Contribution: The Employees' Provident Funds

The Employees' Provident Funds and Miscellaneous Provisions Act, 1952 (often referred to in the context of the 1991 administrative reforms) is built upon a mandatory contributory system. Both the employer and the employee contribute a percentage of the worker's salary to ensure financial security post-retirement.

1. Rates of Contribution

The contribution is calculated based on the Basic Wage, Dearness Allowance (DA), and Retaining Allowance.

  • Employee’s Contribution: Usually 12% of the monthly pay.

  • Employer’s Contribution: Also 12% of the monthly pay.

  • Special Cases: For certain industries (e.g., brick, beedi, jute) or establishments with fewer than 20 employees, the rate may be reduced to 10%.

2. Allocation of the Employer's Contribution

While the employee's entire 12% goes directly into their Provident Fund (EPF) account, the employer’s 12% is split into different schemes:

  • 8.33% is diverted to the Employees' Pension Scheme (EPS).

  • 3.67% goes to the Employees' Provident Fund (EPF).

  • 0.50% is paid by the employer toward the Employees' Deposit Linked Insurance (EDLI) scheme.

3. Administrative Charges

In addition to the statutory contributions mentioned above, the employer is responsible for paying administrative charges to cover the cost of managing the fund:

  • EPF Admin Charges: Approximately 0.50% of the total wages (subject to a minimum floor).
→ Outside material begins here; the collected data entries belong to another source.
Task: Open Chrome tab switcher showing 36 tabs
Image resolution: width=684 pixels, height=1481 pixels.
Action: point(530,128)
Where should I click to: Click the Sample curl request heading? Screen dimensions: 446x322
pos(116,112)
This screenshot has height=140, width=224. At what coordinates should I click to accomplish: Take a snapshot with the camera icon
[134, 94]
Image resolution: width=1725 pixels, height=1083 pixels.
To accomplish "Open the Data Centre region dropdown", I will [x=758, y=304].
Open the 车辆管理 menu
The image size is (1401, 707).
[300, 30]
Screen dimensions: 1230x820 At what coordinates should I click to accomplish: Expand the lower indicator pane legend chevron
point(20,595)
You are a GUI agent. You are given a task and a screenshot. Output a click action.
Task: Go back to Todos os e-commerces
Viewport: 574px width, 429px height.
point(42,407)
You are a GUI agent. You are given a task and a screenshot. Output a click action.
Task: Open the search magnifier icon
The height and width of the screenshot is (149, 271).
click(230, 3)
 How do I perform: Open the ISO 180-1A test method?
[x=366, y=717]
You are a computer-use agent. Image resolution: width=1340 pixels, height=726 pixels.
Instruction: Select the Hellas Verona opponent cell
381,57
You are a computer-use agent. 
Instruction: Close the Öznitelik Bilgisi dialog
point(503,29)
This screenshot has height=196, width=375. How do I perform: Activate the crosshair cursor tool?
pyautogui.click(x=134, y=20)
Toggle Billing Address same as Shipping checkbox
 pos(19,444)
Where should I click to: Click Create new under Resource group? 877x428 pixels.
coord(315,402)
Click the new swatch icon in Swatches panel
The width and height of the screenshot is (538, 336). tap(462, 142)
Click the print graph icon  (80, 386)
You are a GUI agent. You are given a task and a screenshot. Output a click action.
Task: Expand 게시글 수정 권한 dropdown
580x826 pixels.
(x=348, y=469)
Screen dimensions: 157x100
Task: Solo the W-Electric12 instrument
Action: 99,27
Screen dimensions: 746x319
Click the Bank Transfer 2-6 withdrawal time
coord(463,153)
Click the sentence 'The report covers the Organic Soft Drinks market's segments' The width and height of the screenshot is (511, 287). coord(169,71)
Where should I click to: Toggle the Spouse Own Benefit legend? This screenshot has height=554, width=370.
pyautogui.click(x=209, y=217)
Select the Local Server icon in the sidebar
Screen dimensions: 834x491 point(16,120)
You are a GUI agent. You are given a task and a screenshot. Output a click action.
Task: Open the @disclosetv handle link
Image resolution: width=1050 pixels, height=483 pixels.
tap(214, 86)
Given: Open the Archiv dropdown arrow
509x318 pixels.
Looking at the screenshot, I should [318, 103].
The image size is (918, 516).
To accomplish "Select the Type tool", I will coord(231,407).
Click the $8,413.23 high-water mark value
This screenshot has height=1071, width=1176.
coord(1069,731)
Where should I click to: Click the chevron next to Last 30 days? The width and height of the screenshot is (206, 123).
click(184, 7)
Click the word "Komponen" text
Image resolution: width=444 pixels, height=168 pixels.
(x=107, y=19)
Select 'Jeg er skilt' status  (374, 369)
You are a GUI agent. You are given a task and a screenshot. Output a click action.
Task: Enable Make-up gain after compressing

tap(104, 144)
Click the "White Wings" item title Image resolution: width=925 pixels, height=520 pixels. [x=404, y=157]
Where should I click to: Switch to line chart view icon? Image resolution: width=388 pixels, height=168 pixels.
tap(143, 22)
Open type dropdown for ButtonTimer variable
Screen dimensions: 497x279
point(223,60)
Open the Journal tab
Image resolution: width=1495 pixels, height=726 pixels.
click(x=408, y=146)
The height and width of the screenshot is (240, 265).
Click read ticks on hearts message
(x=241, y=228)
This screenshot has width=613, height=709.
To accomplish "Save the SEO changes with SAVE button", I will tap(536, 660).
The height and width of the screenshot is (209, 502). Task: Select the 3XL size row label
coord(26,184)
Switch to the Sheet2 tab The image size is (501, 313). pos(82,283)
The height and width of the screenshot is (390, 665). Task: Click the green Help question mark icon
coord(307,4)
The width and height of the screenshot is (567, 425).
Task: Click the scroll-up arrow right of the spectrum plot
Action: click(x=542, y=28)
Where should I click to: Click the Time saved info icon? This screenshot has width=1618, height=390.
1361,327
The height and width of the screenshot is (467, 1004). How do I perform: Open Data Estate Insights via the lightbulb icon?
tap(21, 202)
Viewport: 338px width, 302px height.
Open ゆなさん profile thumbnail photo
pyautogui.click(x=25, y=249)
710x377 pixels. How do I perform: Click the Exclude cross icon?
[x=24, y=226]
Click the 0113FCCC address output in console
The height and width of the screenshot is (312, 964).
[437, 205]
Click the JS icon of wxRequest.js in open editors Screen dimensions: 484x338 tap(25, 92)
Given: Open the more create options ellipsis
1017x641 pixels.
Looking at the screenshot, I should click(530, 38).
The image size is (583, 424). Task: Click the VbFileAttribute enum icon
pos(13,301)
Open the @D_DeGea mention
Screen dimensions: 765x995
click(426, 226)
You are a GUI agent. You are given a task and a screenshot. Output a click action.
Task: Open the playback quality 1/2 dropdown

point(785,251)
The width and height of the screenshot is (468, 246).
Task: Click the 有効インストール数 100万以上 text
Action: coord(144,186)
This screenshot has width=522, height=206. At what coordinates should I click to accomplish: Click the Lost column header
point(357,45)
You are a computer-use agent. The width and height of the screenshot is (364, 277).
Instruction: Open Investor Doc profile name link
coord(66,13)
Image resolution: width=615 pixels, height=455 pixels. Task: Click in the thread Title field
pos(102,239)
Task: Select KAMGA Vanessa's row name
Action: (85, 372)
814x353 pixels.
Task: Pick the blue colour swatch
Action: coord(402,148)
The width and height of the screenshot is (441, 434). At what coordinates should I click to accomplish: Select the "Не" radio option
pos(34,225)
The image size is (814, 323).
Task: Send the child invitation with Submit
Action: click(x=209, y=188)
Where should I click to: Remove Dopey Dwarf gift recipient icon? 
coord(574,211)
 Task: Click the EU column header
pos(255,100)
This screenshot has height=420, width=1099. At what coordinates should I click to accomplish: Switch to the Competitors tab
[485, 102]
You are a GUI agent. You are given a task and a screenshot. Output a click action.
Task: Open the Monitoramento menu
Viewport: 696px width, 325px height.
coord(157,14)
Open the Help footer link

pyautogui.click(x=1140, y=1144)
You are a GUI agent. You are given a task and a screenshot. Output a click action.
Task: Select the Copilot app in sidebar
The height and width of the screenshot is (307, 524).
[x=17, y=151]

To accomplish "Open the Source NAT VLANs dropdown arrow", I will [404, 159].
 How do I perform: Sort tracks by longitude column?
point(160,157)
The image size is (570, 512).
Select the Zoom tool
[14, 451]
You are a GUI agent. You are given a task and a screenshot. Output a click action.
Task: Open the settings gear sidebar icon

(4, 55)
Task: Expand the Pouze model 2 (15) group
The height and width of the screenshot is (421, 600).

  • EDLI Admin Charges: These were abolished in 2017, but the employer still pays the 0.50% contribution for the insurance itself.

4. Voluntary Higher Contribution

An employee has the option to contribute more than the statutory 12% (Voluntary Provident Fund). However, the employer is not obligated to match any contribution beyond the statutory 12% limit.